Valentino Cruz knew to be careful where he walked as he waited on a hilltop in Vietnam with a squad of Army Engineers.
Cruz’s squad leader walked a short distance in the morning hours to urinate after the soldiers spent the night on the hill in early July 1969. The sergeant stepped off the path and onto a booby trap.
Cruz, who was just feet away, remembers seeing a bright flash and then a “spray of red” before being knocked down.
“He had about 45 days until he was supposed to go home,” Cruz said.
Cruz, 66, points to the event as something that scarred him both physically — he suffered a traumatic brain injury — and psychologically.
Cruz, a Tucson native who moved to Douglas before high school, was drafted into military in 1968 when he was 18 years old.
He reported to the Bisbee courthouse where he and other draftees were bused to Phoenix. There, he was handed a dime and told to call his parents to tell them he was going to basic training.
Cruz was placed in the 19th Combat Engineer Battalion and shipped off to Vietnam for a tour of duty.

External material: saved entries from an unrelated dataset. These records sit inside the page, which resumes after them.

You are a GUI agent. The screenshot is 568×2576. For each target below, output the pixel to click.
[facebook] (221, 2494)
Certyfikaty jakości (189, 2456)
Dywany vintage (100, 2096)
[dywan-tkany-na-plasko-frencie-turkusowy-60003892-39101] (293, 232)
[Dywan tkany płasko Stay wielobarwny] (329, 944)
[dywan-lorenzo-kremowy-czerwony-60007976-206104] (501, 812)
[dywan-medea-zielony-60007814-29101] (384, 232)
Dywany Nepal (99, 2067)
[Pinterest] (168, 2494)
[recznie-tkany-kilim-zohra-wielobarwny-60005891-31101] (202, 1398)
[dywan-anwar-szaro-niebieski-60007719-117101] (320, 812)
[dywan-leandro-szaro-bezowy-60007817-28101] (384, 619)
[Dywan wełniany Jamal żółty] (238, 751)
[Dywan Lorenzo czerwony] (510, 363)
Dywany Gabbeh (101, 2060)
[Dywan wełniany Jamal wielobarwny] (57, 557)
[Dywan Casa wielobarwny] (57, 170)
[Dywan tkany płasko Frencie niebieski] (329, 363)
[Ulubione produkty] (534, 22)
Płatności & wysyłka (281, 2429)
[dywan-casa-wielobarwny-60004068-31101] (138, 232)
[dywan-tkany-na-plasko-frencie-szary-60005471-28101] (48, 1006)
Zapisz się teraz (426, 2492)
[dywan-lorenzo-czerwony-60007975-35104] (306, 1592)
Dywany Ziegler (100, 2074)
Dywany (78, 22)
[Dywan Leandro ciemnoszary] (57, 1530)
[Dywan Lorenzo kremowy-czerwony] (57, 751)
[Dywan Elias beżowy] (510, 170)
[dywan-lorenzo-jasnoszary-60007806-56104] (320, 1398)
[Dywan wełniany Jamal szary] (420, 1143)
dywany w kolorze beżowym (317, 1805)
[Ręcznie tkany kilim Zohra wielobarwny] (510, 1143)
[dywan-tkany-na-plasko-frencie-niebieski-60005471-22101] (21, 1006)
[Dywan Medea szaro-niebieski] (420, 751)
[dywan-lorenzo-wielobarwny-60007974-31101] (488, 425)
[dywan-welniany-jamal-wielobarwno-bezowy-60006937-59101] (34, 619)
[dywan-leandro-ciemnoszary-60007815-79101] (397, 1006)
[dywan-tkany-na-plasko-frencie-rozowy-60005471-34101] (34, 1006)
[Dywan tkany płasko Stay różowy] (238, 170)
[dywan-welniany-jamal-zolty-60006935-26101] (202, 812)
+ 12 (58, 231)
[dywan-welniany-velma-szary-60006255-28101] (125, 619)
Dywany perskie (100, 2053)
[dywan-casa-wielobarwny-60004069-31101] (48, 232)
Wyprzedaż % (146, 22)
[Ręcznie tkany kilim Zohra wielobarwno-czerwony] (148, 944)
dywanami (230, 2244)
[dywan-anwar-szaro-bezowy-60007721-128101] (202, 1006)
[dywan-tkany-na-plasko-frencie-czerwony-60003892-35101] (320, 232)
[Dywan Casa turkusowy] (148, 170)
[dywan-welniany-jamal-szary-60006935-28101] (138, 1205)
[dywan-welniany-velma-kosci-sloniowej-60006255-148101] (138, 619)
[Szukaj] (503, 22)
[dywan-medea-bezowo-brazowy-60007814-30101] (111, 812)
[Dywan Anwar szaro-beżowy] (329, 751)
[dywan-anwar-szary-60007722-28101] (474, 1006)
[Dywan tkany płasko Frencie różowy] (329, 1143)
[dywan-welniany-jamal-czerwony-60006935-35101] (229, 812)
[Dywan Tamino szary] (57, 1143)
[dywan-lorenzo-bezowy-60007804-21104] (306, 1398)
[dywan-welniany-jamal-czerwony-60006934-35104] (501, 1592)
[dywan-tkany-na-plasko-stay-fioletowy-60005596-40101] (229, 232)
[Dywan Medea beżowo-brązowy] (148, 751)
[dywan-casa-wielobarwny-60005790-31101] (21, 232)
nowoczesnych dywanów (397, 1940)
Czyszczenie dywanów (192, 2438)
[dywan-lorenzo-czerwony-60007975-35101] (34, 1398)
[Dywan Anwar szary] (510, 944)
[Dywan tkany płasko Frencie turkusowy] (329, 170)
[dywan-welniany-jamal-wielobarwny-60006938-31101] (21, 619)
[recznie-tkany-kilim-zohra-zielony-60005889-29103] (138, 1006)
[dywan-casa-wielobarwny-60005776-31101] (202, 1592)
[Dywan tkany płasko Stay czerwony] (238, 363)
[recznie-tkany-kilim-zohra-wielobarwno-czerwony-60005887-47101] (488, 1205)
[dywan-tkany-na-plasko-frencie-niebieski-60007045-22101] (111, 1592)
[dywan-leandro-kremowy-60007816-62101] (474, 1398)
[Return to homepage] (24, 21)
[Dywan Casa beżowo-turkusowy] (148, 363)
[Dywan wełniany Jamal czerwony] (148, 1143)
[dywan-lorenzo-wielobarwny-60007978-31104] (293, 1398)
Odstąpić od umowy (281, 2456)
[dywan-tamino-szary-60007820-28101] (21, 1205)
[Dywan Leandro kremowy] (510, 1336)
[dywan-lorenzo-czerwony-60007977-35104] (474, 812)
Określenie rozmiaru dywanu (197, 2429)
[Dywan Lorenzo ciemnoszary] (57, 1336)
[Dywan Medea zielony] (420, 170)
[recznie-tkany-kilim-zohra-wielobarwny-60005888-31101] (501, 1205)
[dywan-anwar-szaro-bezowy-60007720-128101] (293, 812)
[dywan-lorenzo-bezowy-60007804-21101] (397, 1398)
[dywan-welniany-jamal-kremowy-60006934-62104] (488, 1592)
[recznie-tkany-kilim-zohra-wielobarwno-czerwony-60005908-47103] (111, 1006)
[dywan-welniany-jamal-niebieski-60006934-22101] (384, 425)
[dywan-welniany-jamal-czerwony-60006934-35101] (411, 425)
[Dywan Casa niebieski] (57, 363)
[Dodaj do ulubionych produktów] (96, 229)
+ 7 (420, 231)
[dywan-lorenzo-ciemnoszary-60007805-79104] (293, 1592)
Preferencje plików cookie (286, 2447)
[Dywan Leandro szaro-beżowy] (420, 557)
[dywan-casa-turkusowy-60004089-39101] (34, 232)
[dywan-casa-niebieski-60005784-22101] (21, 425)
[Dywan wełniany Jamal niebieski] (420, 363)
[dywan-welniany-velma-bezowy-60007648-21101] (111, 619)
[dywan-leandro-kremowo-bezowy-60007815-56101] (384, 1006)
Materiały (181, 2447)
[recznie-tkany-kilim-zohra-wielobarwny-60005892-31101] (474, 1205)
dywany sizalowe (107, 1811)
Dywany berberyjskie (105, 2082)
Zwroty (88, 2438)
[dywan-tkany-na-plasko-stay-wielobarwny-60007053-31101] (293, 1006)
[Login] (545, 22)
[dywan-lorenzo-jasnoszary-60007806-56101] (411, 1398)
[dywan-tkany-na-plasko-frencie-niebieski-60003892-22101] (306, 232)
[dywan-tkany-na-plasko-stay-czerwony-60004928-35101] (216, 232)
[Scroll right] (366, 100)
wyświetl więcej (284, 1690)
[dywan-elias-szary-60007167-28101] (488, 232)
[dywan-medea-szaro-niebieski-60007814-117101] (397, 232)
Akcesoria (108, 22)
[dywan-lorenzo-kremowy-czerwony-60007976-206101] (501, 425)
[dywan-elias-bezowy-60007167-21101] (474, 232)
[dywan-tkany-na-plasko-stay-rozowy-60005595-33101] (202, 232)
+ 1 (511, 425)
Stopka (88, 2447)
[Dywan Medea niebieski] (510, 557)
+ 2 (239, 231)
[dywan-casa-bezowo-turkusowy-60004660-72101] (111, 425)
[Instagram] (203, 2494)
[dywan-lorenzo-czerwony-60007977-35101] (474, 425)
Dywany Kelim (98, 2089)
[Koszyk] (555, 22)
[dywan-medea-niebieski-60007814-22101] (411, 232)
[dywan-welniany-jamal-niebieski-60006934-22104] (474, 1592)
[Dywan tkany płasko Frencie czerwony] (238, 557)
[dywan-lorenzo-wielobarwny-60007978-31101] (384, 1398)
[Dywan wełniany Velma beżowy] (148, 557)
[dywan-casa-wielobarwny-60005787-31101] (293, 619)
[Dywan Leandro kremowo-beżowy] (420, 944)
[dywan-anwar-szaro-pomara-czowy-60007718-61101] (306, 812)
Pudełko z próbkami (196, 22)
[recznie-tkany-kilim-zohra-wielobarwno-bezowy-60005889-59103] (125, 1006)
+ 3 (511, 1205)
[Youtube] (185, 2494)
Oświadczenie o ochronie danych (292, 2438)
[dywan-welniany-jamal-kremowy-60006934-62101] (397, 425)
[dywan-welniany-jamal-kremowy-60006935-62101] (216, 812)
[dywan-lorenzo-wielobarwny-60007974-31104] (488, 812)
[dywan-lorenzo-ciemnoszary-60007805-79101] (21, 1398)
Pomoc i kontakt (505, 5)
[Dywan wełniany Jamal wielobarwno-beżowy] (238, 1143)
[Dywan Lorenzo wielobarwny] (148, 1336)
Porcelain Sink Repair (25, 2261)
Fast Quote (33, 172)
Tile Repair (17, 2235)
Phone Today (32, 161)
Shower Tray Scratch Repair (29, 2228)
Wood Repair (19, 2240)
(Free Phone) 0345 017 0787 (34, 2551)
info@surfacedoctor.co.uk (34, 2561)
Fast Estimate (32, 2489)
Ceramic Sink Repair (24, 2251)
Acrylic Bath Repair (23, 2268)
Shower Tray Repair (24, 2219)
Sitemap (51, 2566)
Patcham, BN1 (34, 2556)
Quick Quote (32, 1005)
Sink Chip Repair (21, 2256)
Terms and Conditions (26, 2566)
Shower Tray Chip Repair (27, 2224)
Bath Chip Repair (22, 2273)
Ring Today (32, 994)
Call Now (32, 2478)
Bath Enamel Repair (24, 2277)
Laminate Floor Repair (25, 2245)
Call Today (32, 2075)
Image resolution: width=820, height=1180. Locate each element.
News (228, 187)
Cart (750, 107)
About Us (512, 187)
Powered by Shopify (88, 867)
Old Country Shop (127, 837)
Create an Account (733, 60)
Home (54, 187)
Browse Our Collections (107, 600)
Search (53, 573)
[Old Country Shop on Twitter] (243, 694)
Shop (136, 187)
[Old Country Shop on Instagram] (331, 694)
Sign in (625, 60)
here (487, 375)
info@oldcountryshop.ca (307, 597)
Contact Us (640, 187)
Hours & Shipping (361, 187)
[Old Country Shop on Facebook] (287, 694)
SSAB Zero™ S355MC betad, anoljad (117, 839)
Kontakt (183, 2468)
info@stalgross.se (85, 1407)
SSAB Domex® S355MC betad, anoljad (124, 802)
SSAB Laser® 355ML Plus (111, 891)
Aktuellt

“It was a year of hell,” Cruz said.
In Vietnam, he witnessed a great deal of carnage as he fought in the central highlands of the country and worked to clear mines with other engineers.
Cruz was discharged in 1974 and — with the help of the G.I. Bill — he attended community college in Monterey, California where he studied horticulture and agronomy.
He took part in reforesting a golf course in the Pebble Beach area and worked on other preservation efforts in the Monterey area.
Cruz returned to Tucson in 1999 when his mother became ill and he stayed in the area.
Cruz says he has been suffering from multiple medical conditions in recent years including Hepatitis C and diabetes, which he attributes to his close contact with the chemical Agent Orange during the war.
The diabetes, which has put Cruz in diabetic comas, has had a particularly negative effect on his well-being, said his wife Susan Cruz. “It hinders him in whatever he tries to do,” she said.
Cruz also suffers from post-traumatic stress disorder and says he continues to have nightmares from the war. He meets with a group for PTSD veterans every week at the Southern Arizona Veterans Administration hospital.
Now, Cruz says he hopes to put one of his traumatic experiences from the war to rest.
Cruz is planning to go on a Freedom Flight to Washington, D.C. soon to visit the Vietnam Veterans Memorial. On the wall, he wants to find the name of the soldier who stepped on the booby trap that summer in the war: Sgt. John Lindberg.
Cruz, who is part Pima, plans to take an arrow and Apache Tears, small obsidian stones — 23 of them because Lindberg was 23 when he died — to lay at the memorial for him.
“I really think this is going to be beneficial to me,” he said. “I’m going to still have the nightmares, but I’m going to be able to recognize nightmares where it’s a memory and it’s no longer happening to me. This will lay it to rest.”